J. Zhao, D. A. Clark, Org. Lett., 2012, 14, 1668-1671.
The preparation of indanones by the intramolecular acylation of 3-arylpropanoic acids or halides requires the use of noncatalytic acid promoters. In the presence of a catalytic amount FeCl3, in situ generated dimethyl acetals of (E)-2-alkylcinnamaldehydes cyclize to 1-methoxy-2-alkyl-1H-indenes in good-to-high yields. The 1-methoxyindenes were converted in high yield into 2-alkylindanones.
G. B. Womack, J. G. Angeles, V. E. Fanelli, C. A. Heyer, J. Org. Chem., 2007, 72, 7046-7049.
A simple and atom-economical, metal-free Brønsted acid promoted two-component reaction between cinnamaldehydes and sulfonamides provides a range of functionalized indenes from easily available starting materials. The resulting N-indenylsulfonamides can be converted into the corresponding indenylenamines or indanones.
Y. Fan, B. Zhou, K. Chen, B. Wang, X. Li, X. Xu, Synlett, 2017, 28, 1657-1659.

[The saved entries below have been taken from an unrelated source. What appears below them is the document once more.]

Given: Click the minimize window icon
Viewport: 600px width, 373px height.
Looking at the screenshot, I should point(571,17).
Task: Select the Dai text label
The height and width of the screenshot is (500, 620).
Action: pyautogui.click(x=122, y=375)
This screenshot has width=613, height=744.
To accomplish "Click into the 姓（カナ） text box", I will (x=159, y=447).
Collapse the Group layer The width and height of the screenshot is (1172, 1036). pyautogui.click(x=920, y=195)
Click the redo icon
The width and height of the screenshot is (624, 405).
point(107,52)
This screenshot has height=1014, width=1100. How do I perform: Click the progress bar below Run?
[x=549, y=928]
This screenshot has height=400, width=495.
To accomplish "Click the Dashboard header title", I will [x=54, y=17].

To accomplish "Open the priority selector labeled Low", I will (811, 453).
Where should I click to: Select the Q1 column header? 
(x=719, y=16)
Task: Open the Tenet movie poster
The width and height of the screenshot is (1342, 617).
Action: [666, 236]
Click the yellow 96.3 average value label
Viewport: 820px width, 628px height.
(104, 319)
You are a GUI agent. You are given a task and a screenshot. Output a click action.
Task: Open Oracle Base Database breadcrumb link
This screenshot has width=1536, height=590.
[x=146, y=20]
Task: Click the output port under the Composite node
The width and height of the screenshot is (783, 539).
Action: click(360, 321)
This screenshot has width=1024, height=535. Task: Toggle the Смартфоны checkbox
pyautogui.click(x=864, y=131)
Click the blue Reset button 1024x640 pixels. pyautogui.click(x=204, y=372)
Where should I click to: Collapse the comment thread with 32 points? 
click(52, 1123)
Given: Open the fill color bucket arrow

An efficient and straightforward synthesis provides 1-amino-1H-indenes from 1,2-bis(boronates) via a Suzuki-Miyaura coupling/Petasis reaction sequence. Starting from the same monoboronic ester intermediates, an intermolecular version of this reaction afforded (Z)-α,β-unsaturated amino esters in moderate yields.
V. Jayaram, T. Sridhar, G. V. M. Sharma, F. Berrée, B. Carboni, J. Org. Chem., 2017, 82, 1803-1811.